§ Work to complete:
#1 Render this sentence from the shielded VM article in Spanish: "The fabric administrator doesn’t get automatic access."
#2 In the shielded VM article, reproduce the passage between "The fabric administrator doesn’t" and "high business impact.", inclusive.

§ Text section:
-----
The fabric administrator doesn’t get automatic access. This effectively means that the administrator on the guest operating system of the VM ends up being the virtualization administrator in shielded VM scenarios, not the owner of the host infrastructure as would be the case with typical standard virtualization deployment. This makes shielded VMs a perfect choice for domain controllers, certificate services, and any other VM running a workload with a particularly high business impact.
This transfer of virtualization administrator capabilities begs the question of what to do, then, when a VM is borked and you can no longer access it over the network. This is what the “repair garage” is for. An administrator can park a broken VM inside another shielded VM that is functional and use nested virtualization (Hyper-V within Hyper-V) to run it, connect to the shielded repair garage over RDP like any other shielded VM, and make repairs to the nested broken VM within the safe confines of the shielded garage VM. Once repairs are complete, the fabric administrator can back the newly repaired VM out of the shielded repair garage and put it back onto the protected fabric as if nothing had happened.
The guarded fabric can run in a couple of modes: First, to make initial adoption simpler, there is a mode where the fabric administrator role is still trusted. You can set up an Active Directory trust and a group in which these machines can register, and then you can add Hyper-V host machines to that group to gain permission to run shielded VMs. This is a weaker version of the full protection, since the fabric administrator is trusted and there are no hardware-rooted trust or attestation checks for boot and code integrity.
The full version is when you register each Hyper-V host’s TPM with the host guardian service and establish a baseline code integrity policy for each different piece of hardware that will host shielded VMs. With the full model, the fabric administrator is not trusted, the trust of the guarded hosts is rooted in a physical TPM, and the guarded hosts have to comply with the code integrity policy for keys to decrypt the shielded VMs to be released.
Other notes about how shielded VMs behave and requirements for running them:
- Guarded hosts require you to be running Windows Server 2016 Datacenter edition—the more expensive one, of course. This feature does not exist in Standard edition.
- Windows Nano Server is not only supported in this scenario, it is recommended. Nano Server can be both the guest operating system within a shielded VM as well as handle the guarded Hyper-V host role as well as run the HGS. Nano Server is a great lightweight choice for the latter two roles, in my opinion.
- Shielded VMs can only be Generation 2 VMs, which necessitates that the guest operating systems be Windows 8 and Windows Server 2012 or newer (including Windows 10, Server 2012 and R2, and Server 2016.
- Contrary to what you might think, the vTPM is not tied to physical TPM on any particular server. For one, dividing up a physical TPM securely would be a real challenge. Secondly, the TPM has to move with the VM so that shielded VMs maintain all of the high availability and fault tolerance capabilities (Live Migration and so on) that regular VMs have.
The last word
The rush to virtualize all things has left a key attack vector virtually unprotected until now. Using shielded VMs adds a super layer of security to the applications that you have right now, even those that are running on Linux. Think of shielded VMs as the anti-Edward Snowden -- protection against the rogue administrator. It could make Windows Server 2016 easily worth the price of admission for your business.
-----
Pixel coordinate grounding data:
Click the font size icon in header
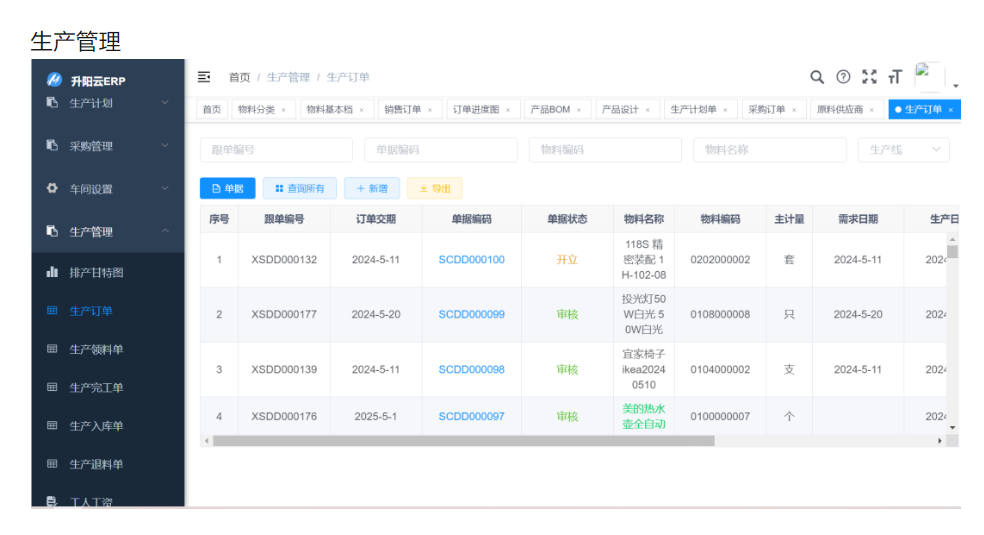The height and width of the screenshot is (535, 984). click(x=895, y=77)
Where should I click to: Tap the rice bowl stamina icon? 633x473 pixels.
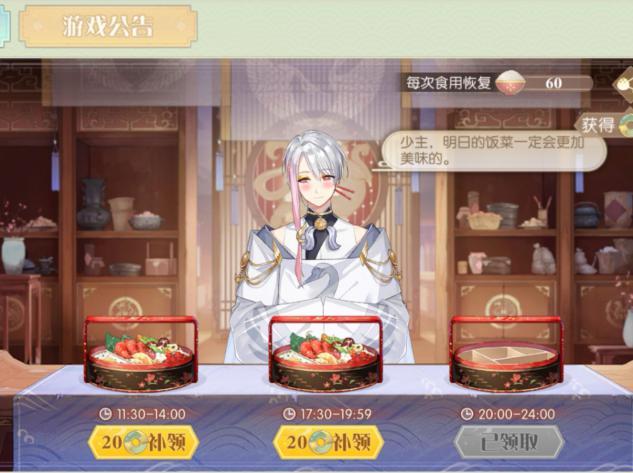[x=510, y=83]
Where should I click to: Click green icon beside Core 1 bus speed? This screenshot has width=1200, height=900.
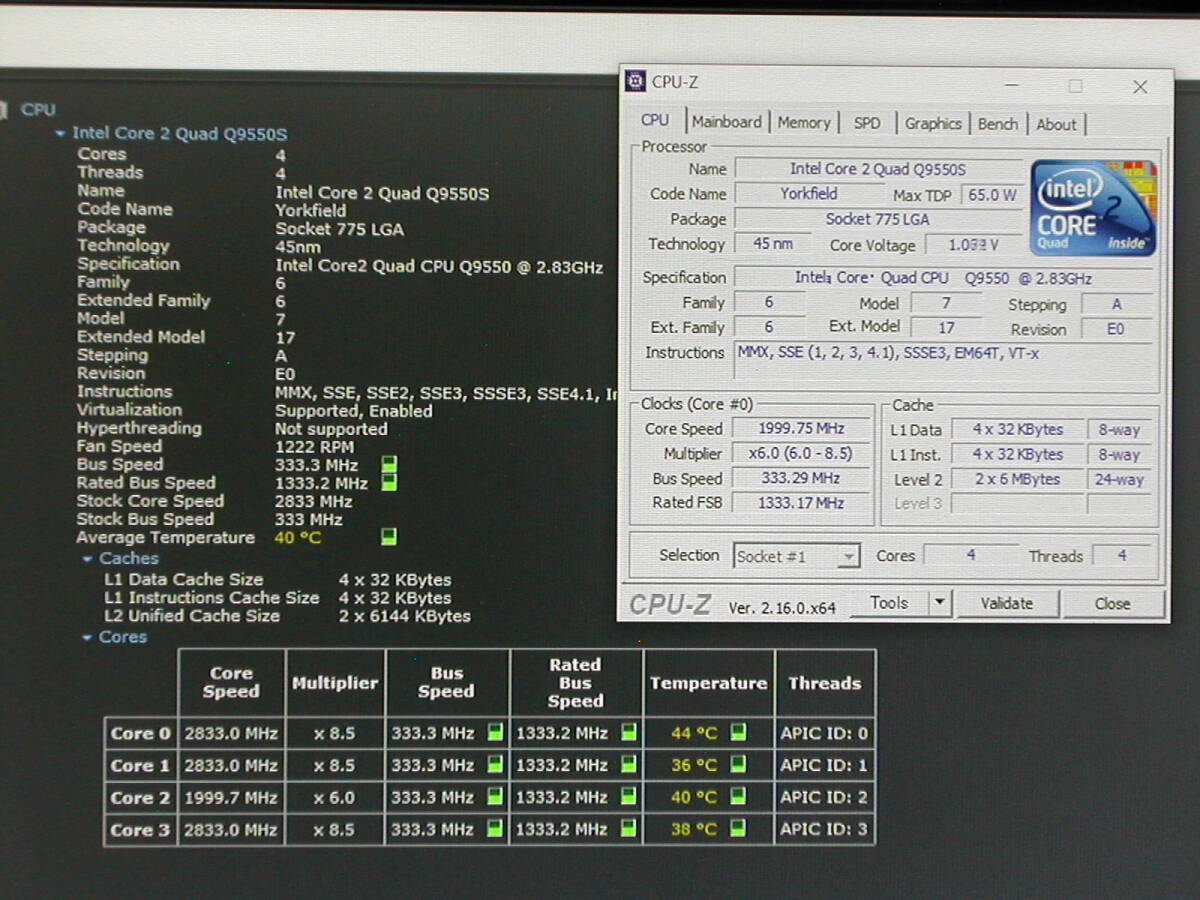(x=495, y=765)
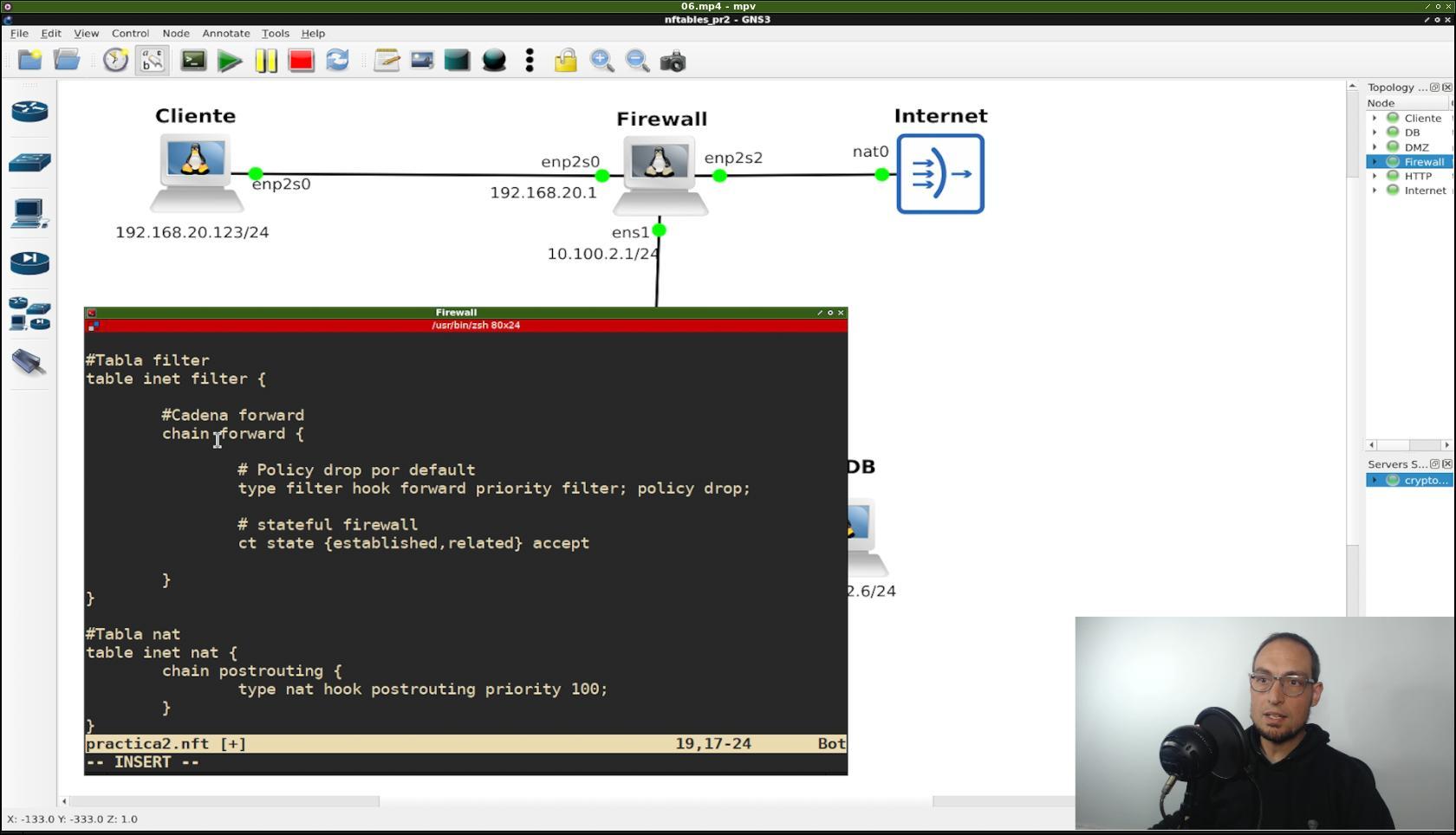Expand the Cliente node in Topology tree
This screenshot has width=1456, height=835.
coord(1375,118)
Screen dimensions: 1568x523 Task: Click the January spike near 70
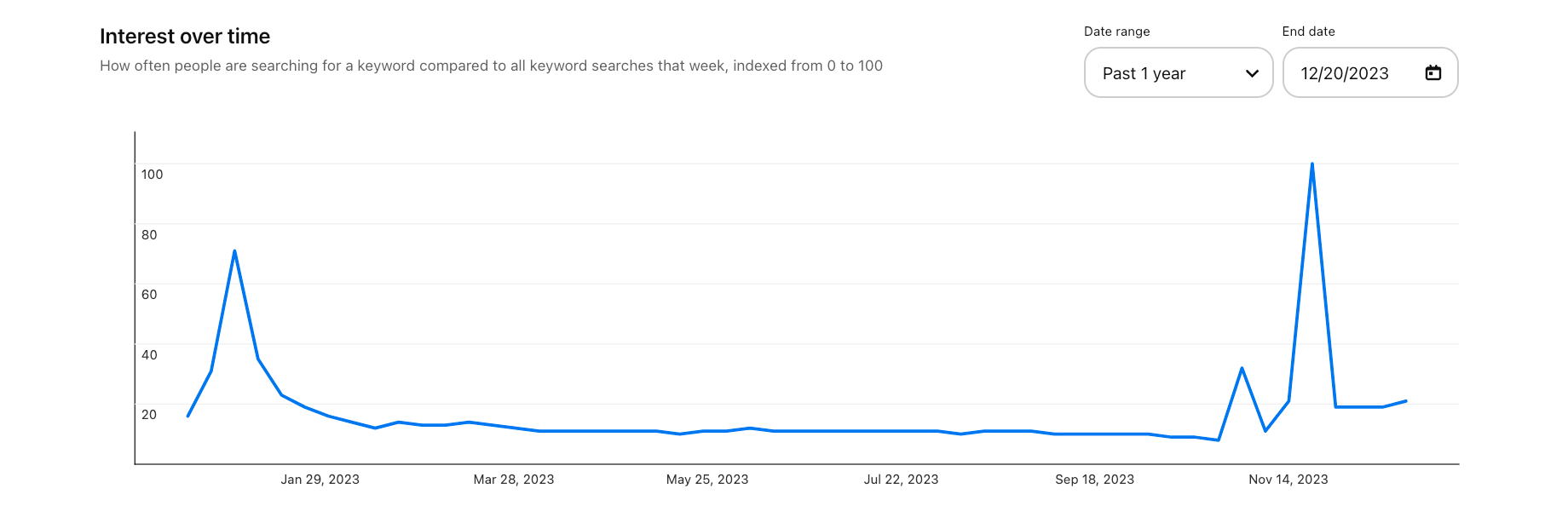[234, 251]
-----
§ Answers given:
#1 El administrador del tejido no obtiene acceso automático.

#2
The fabric administrator doesn’t get automatic access. This effectively means that the administrator on the guest operating system of the VM ends up being the virtualization administrator in shielded VM scenarios, not the owner of the host infrastructure as would be the case with typical standard virtualization deployment. This makes shielded VMs a perfect choice for domain controllers, certificate services, and any other VM running a workload with a particularly high business impact.